Already on GitHub? Sign in to your account

MBQL Refactor: Combine various Field clauses into one new clause #14897

Merged
merged 62 commits into from Feb 25, 2021

Conversation

camsaul
Copy link
Member

@camsaul camsaul commented Feb 19, 2021

Part of the #14057 wish list. This change has been on my wish list for years now, but I have an actual reason to do it -- implementing #9934 is super difficult without being able to attach arbitrary info for Field clauses.

Background

The original version of MBQL (known as the "Structured Query" language at the time, which was a little confusing) just referred to all fields by integer ID. e.g.

{:filter ["STARTS_WITH" 1 "abc"]}

That made clauses like this ambiguous:

{:filter ["=" 1 2]} ; is 2 a Field, or the number 2?

To clear up ambiguity and to let you filter Fields against Fields, we added the :field-id clause to make it explicit that you were referring to a Field, not an Integer:

{:filter [:= [:field-id 1] [:field-id 2]]} ; Field 1 == Field 2

We soon added a couple of new types of Field clauses, :fk-> and :datetime-field, both of which wrap the original :field-id:

;; refer to Field 2 from a different Table, use Field 1 from the current Table to perform the join
[:fk-> [:field-id 1] [:field-id 2]]

;; bucket Field 3 by month
[:datetime-field [:field 3] :month]

So far things were still pretty reasonable, the worst you'd have to do is something like

[:datetime-field [:fk-> [:field-id 1] [:field-id 2]] :month]

Things started to get out-of-hand IMO when we continued to add more Field clause types that just wrapped everything else. We added :binning-strategy:

[:binning-strategy <field> :num-buckets 10]

then :field-literal, to refer to a Field from a nested native source query:

[:field-literal "my_field" :type/Text]

then we added :joined-field to specify the Table you're explicitly joining against that is the source of a Field:

[:joined-field "my_join" [:field-id 4]]

This ends up getting really hairy when you combine things. This is an actual real clause you can use right now:

[:binning-strategy
 [:datetime-field
  [:joined-field "my_join"
   [:field-literal "my_field" :type/DateTimeWithLocalTZ]]
  :month]
 :num-bins 10]

And even with all of those clauses, we still can't pass around arbitrary extra information in a way that would make it easy to implement performance optimizations.

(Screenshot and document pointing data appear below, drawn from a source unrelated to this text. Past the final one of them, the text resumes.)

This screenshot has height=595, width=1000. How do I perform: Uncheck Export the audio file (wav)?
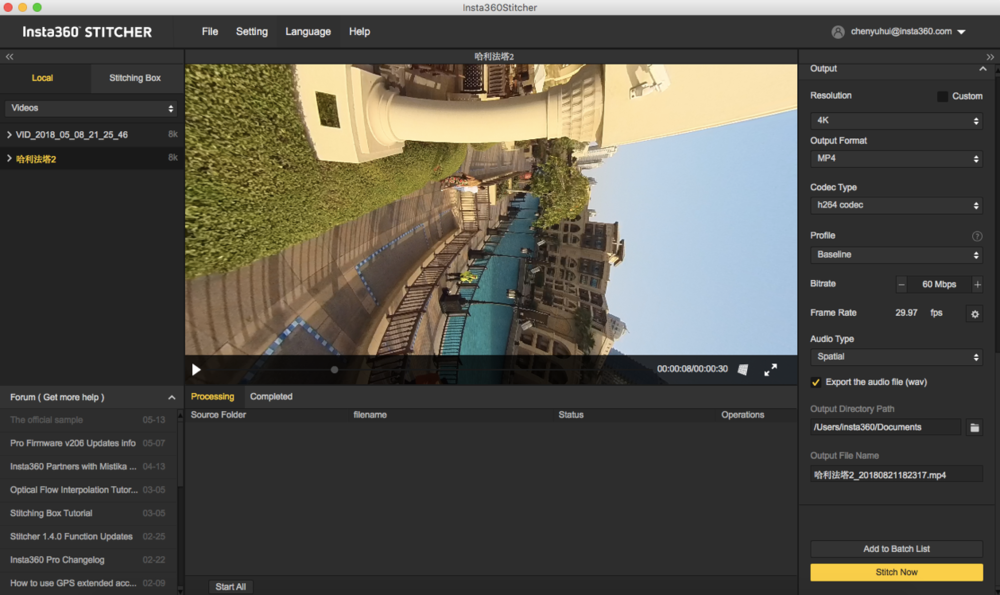816,383
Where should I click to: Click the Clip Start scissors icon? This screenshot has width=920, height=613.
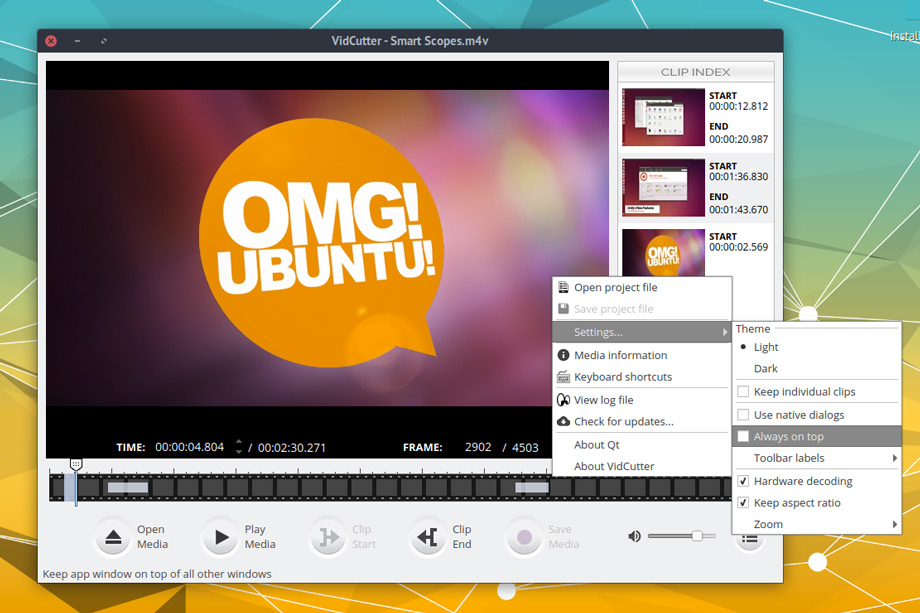[x=329, y=537]
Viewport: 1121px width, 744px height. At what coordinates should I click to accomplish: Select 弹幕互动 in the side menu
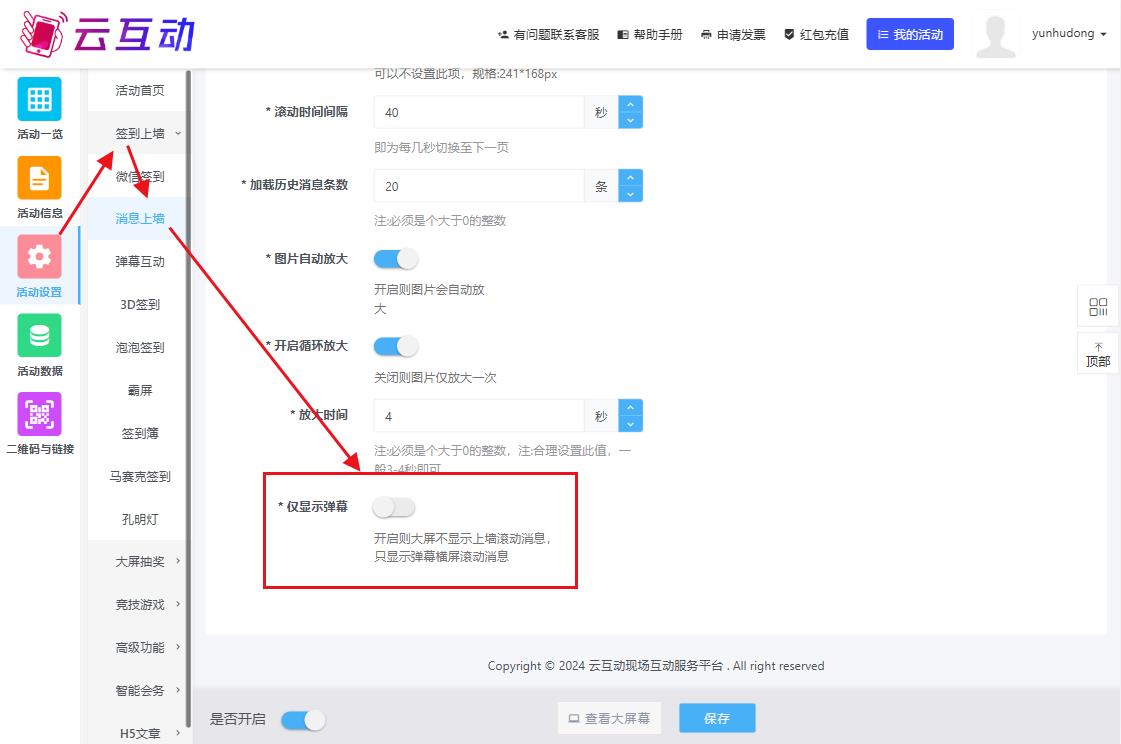click(x=140, y=262)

If we ever try to add another new clause, the whole house of cards is going to come crashing down.

The proposal

Combine all of the Field clauses into a single new :field clauses with the schema

[:field id-or-name options-map]

Here are some before & after examples:

[:field-id 1] 
=> 
[:field 1 nil]

[:field-literal "my_field" :type/Text] 
=> 
[:field "my_field" {:base-type :type/Text}]

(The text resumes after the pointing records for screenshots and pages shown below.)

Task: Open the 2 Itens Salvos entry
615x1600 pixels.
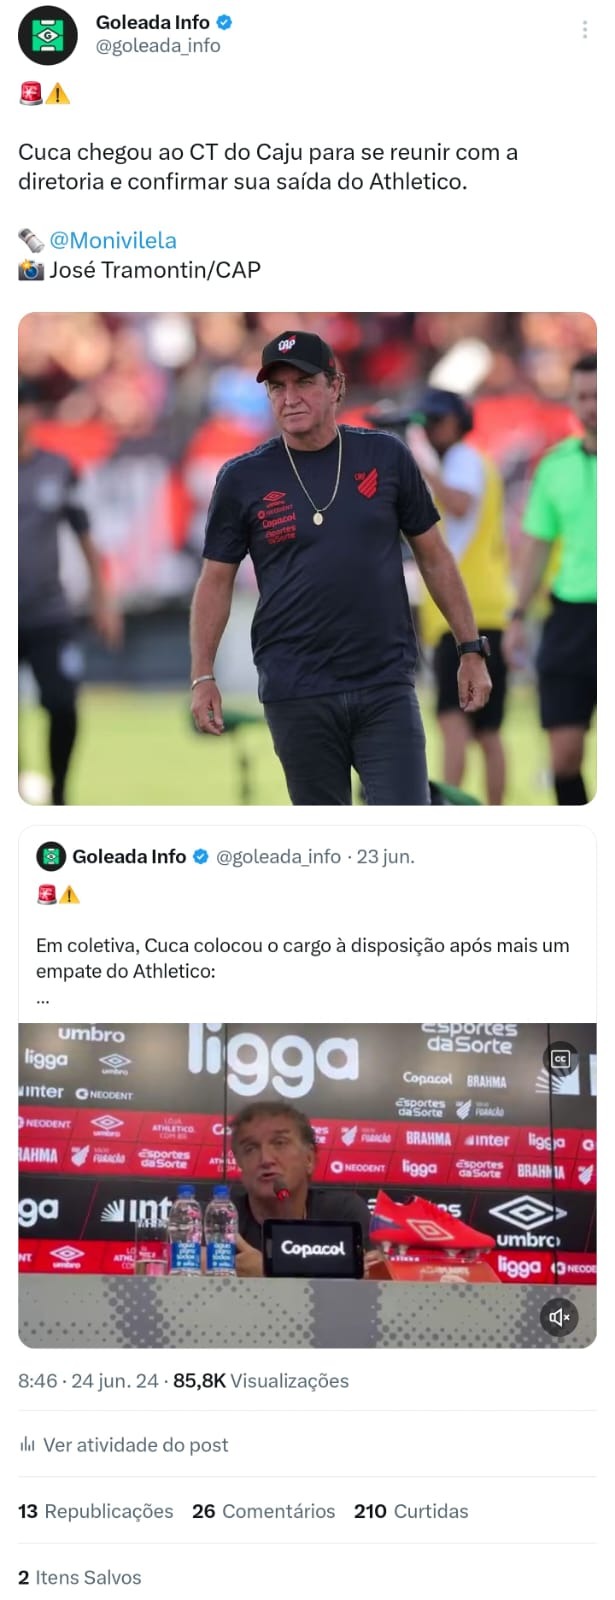Action: 80,1577
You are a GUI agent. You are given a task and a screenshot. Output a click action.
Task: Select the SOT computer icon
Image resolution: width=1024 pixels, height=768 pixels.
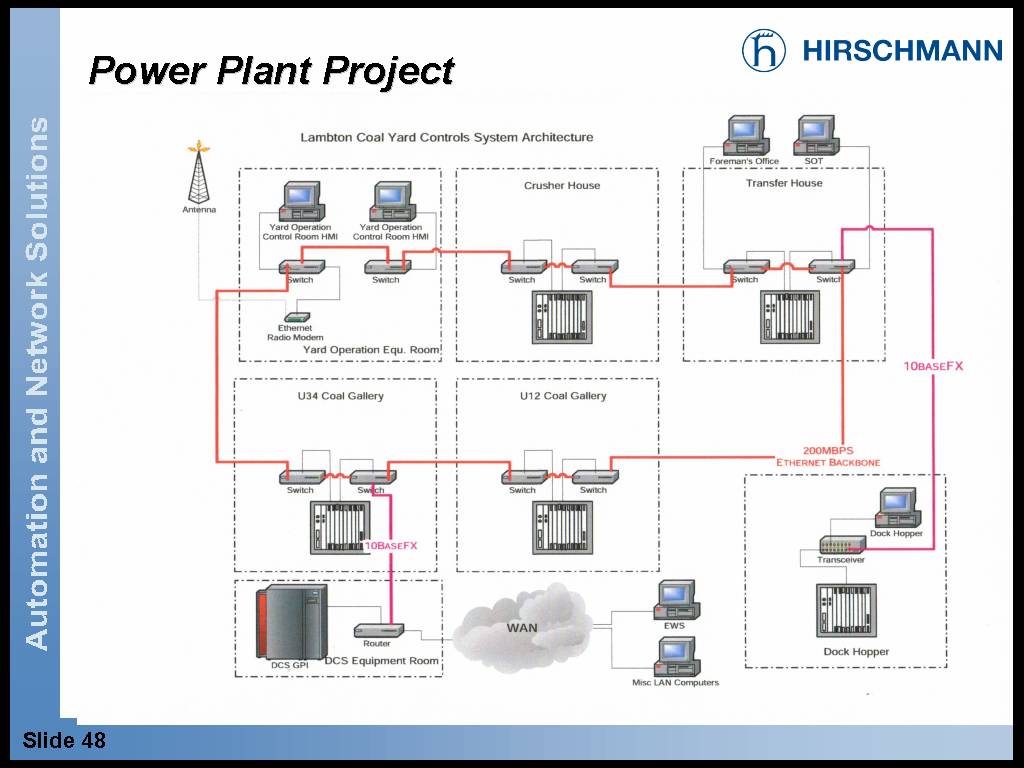814,135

[:datetime-field [:field 1] :month] 
=> 
[:field 1 {:temporal-unit :month}]

[:binning-strategy [:field 1] :num-bins 10] 
=>
[:field 1 {:binning {:strategy :num-bins, :num-bins 10}}]

[:joined-field "my_join" [:field 1]] 
=> 
[:field 1 {:join-alias "my_join}]

[:fk-> [:field 1] [:field 2]] 
=> 
[:field 2 {:source-field 1}]

[:binning-strategy
 [:datetime-field
  [:joined-field "my_join"
   [:field-literal "my_field" :type/DateTimeWithLocalTZ]]
  :month]
 :num-bins 10]
=>
[:field "my_field" {:base-type :type/DateTimeWithLocalTZ, :join-alias "my_join", :binning {:strategy :num-bins, :num-bins 10}}]

@camsaul
Copy link
Member Author

camsaul commented Feb 19, 2021

It's easy enough to "upgrade" the old-style clauses to the new clause on the backend -- I have this all working. I still need to update a lot of QP middleware to handle the new clause and update a lot tests as well -- there are about 400 backend tests left to update (which would take another day or so)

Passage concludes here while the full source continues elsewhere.